Passage provided
++++++

First of all, we need to find the angular velocity of the blade at time t = 0.200 s. This is given by

$\omega_f = \omega_i + \alpha t$

where

$\omega_i = 0.300 rev/s$ is the initial angular velocity

$\alpha = 0.895 rev/s^2$ is the angular acceleration

Substituting t = 0.200 s, we find

$\omega_f = 0.300 + (0.895)(0.200)=0.479 rev/s$

Let's now convert it into rad/s:

$\omega_f = 2\pi \cdot 0.479 rev/s=3.01 rad/s$

The distance of a point on the tip of the blade is equal to the radius of the blade, so half the diameter:

$r=\frac{0.800}{2}=0.400 m$

And so now we can find the tangential speed at t = 0.200 s:

$v=\omega_f r =(3.01)(0.400)=1.2 m/s$

2) $2.25 m/s^2$

The tangential acceleration of a point rotating at a distance r from the centre of the circle is

$a_t = \alpha r$

where $\alpha$ is the angular acceleration.

++++++

Records provided
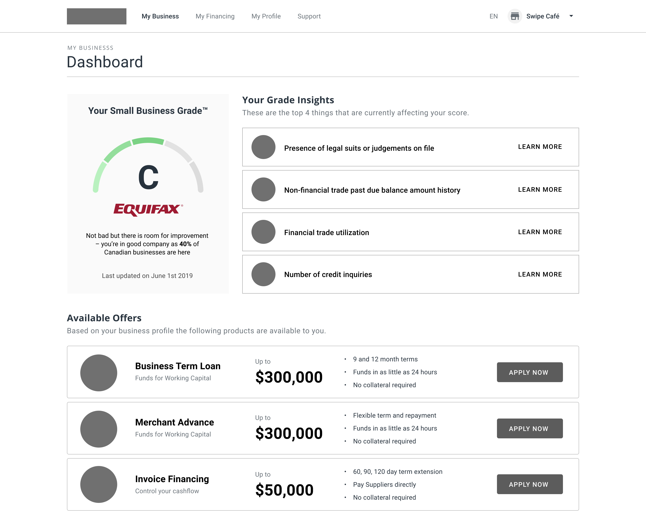This screenshot has width=646, height=531.
Task: Apply now for Invoice Financing
Action: pyautogui.click(x=529, y=484)
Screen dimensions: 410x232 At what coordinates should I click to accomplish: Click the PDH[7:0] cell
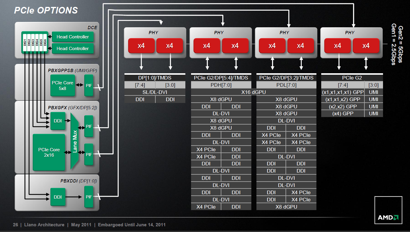coord(221,85)
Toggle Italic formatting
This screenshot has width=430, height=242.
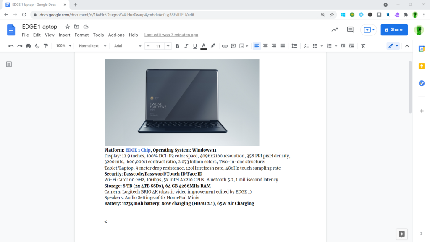pos(186,46)
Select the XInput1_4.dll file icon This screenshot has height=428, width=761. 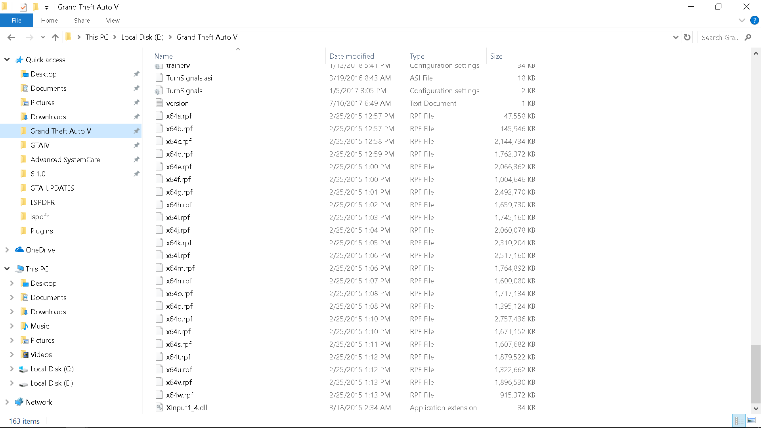pos(159,407)
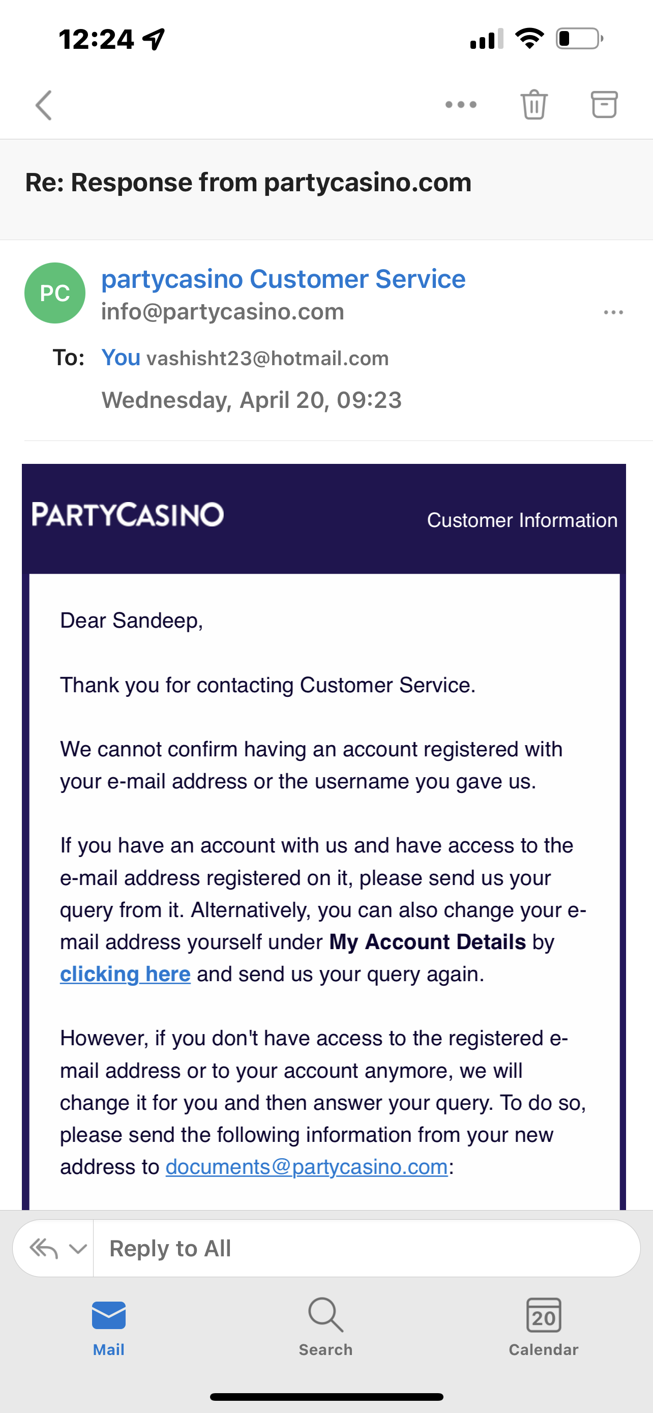Tap the home indicator bar at bottom
653x1413 pixels.
point(326,1397)
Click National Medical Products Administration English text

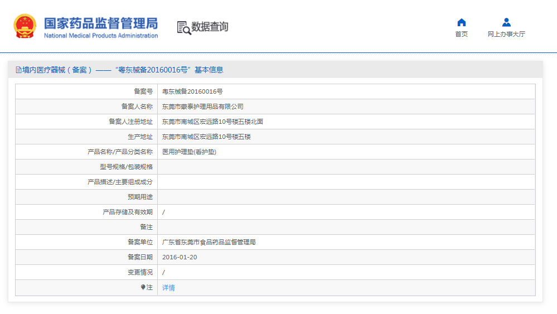[x=101, y=36]
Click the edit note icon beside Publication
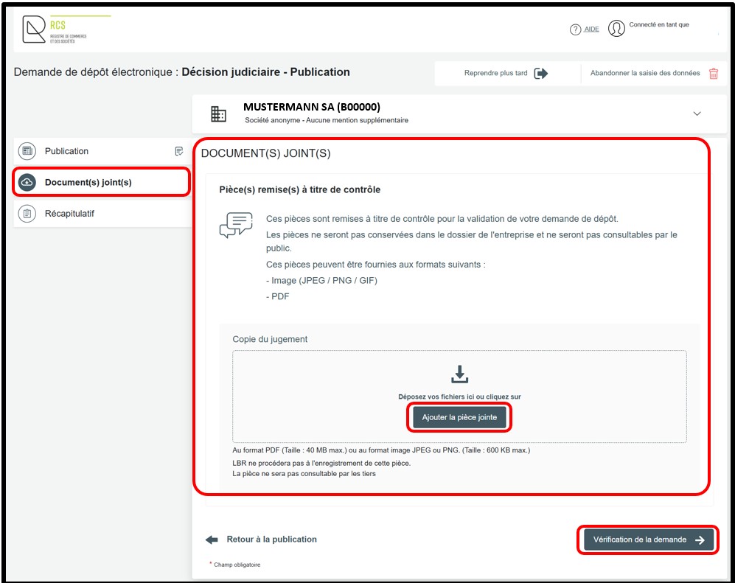 (x=178, y=151)
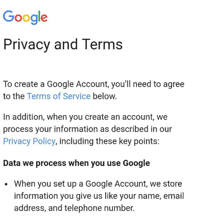Select the 'To create a Google Account' sentence
Screen dimensions: 199x219
[x=94, y=90]
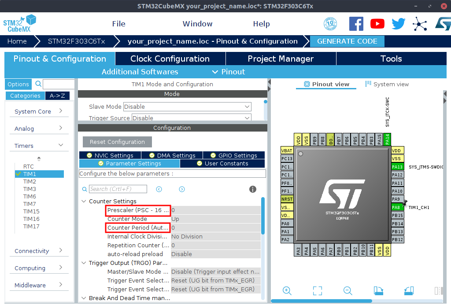
Task: Rotate the chip counter-clockwise icon
Action: [409, 290]
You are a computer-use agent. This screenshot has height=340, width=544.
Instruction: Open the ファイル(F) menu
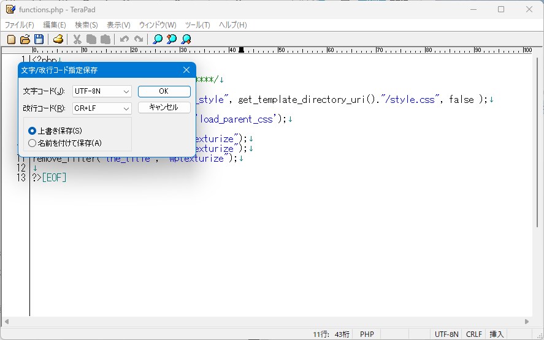tap(20, 25)
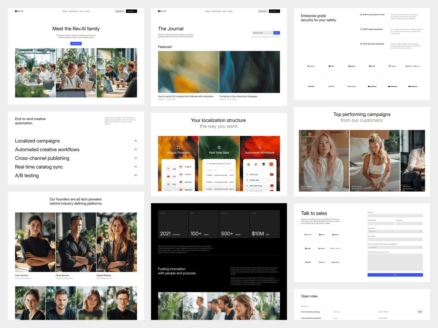Click the Enter your e-mail field
This screenshot has height=328, width=438.
tap(262, 33)
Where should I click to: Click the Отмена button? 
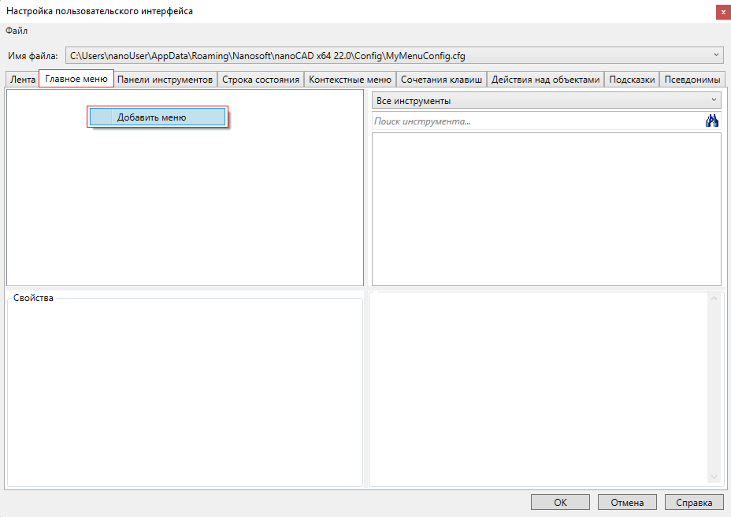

++++++

Task requirements
A) In the blade rotation solution, reproduce everything from "The tangential acceleration" down to "the angular acceleration.".
B) According to the blade rotation solution, what is the angular acceleration of the blade?

Solutions in order
A)
The tangential acceleration of a point rotating at a distance r from the centre of the circle is

$a_t = \alpha r$

where $\alpha$ is the angular acceleration.

B) 0.895 rev/s²